* SELECTED EXTRACT
◇ ◇ ◇ ◇ ◇
Within a switch fabric supporting a System Area Network, such as that shown in FIG. 1, there may be a number of devices having multiple input and output ports through which data (e.g., packets) is directed from a source to a destination. Such devices include, for example, switches, routers, repeaters and adapters (exemplary interconnect devices). Where data is processed through a device, it will be appreciated that multiple data transmission requests may compete for resources of the device. For example, where a switching device has multiple input ports and output ports coupled by a crossbar, packets received at multiple input ports of the switching device, and requiring direction to specific outputs ports of the switching device, compete for at least input, output and crossbar resources.
◇ ◇ ◇ ◇ ◇
* DATASET ENTRIES
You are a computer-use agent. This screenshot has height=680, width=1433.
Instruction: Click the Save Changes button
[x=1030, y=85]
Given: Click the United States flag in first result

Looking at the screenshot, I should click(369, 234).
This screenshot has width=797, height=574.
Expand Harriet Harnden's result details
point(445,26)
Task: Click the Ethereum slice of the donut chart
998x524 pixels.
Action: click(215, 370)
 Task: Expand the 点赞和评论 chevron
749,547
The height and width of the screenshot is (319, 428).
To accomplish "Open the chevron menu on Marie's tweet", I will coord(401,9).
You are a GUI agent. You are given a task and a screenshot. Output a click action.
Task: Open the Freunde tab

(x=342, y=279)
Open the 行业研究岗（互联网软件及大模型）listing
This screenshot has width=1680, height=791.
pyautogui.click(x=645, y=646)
◇ ◇ ◇ ◇ ◇
* JOBS
A: In the switch fabric passage above, write out the words from "Within a switch" to "and crossbar resources." with no changes.
B: Answer these about the switch fabric passage:
(i) Which devices does it name as examples of interconnect devices?
(ii) In its switching device example, what couples the input ports and output ports?
(iii) Which resources do the packets compete for, at least?

* RESPONSES
A:
Within a switch fabric supporting a System Area Network, such as that shown in FIG. 1, there may be a number of devices having multiple input and output ports through which data (e.g., packets) is directed from a source to a destination. Such devices include, for example, switches, routers, repeaters and adapters (exemplary interconnect devices). Where data is processed through a device, it will be appreciated that multiple data transmission requests may compete for resources of the device. For example, where a switching device has multiple input ports and output ports coupled by a crossbar, packets received at multiple input ports of the switching device, and requiring direction to specific outputs ports of the switching device, compete for at least input, output and crossbar resources.

B:
(i) Switches, routers, repeaters and adapters.
(ii) A crossbar.
(iii) Input, output and crossbar resources.